Edgar Morin, Il paradigma perduto, Che cos’è la natura umana, Mimesis 2020.

“Tutte le scienze, tutte le arti illuminano, ciascuna dalla propria prospettiva, il fatto umano. Ma queste luci sono separate da profonde zone d’ombra, e l’unità complessa della nostra identità ci sfugge.”

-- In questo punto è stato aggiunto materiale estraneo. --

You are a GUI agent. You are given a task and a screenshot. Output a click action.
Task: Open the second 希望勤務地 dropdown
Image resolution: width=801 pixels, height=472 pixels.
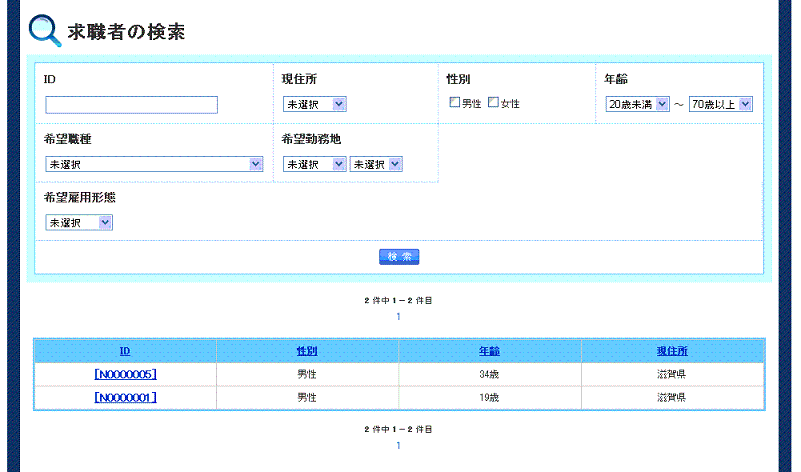376,164
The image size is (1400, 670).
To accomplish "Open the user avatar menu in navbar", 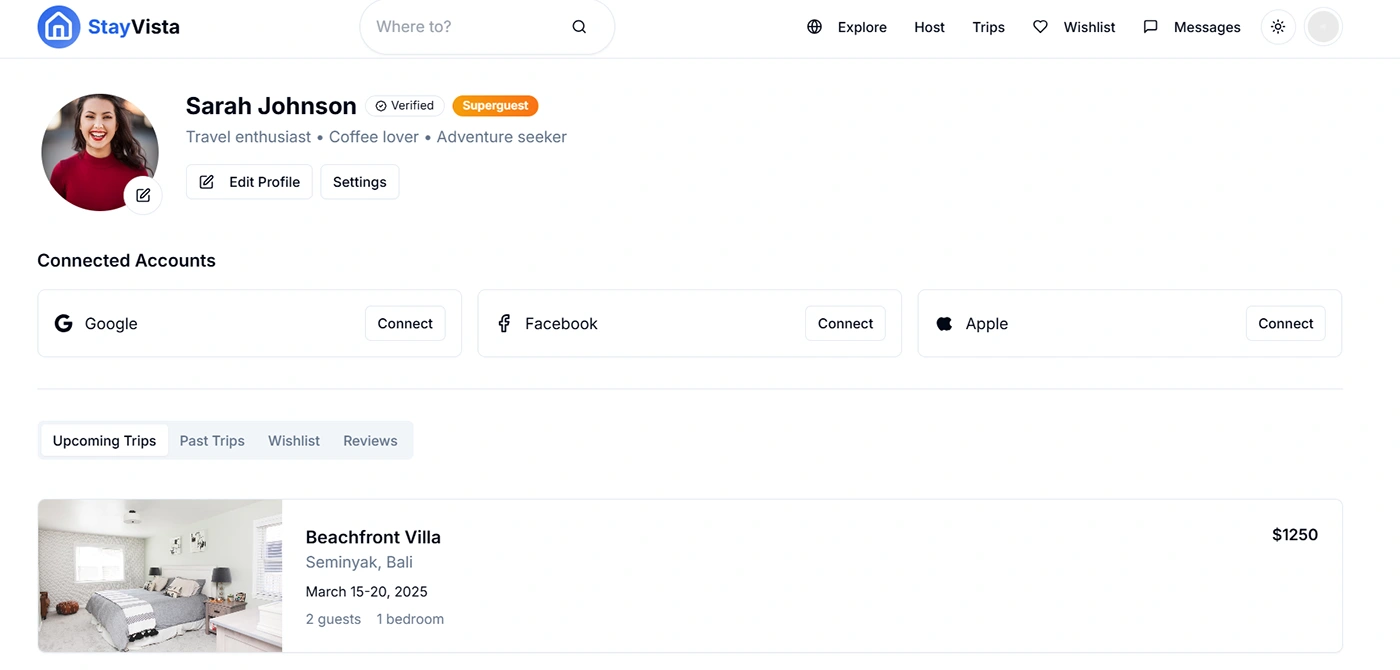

Dalla quarta di copertina.

Questo saggio, ormai un classico, è il manifesto di un gigantesco progetto transdisciplinare di filosofia e antropologia della complessità. Edgar Morin sostiene che bisogna porre fine alla riduzione dell’uomo a homo faber e homo sapiens. Homo, che apporta al mondo magia, mito, delirio, è dotato nello stesso tempo di ragione e sragione: è sapiens-demens. Rifiutando una concezione ristretta e chiusa della vita (biologismo), una concezione insulare e sopra-naturale dell’uomo (antropologismo), una concezione che ignora la vita e l’individuo (sociologismo), Edgar Morin delinea una concezione complessa dell’uomo come a un tempo specie, società e individuo. È una visione radicalmente ecologica della nostra condizione terrestre, che raccoglie la sfida di inventare una nuova immagine dell’umano, nell’avventura spaesante dell’era planetaria.

E. Morin, Il Paradigma perduto, Che cos’è la natura umana, Mimesis 2020. Traduzione di Eugenio Bongioanni.

Titolo originale: Le paradigme perdu: la nature humaine, Les Éditions du Seuil 1973.

Edgar Morin, sociologo, filosofo, saggista, iniziatore del “pensiero complesso”, direttore emerito di ricerca al Cnrs, è uno dei più grandi intellettuali contemporanei. La sua opera filosofica più importante è Il metodo, in sei volumi (1977-2004).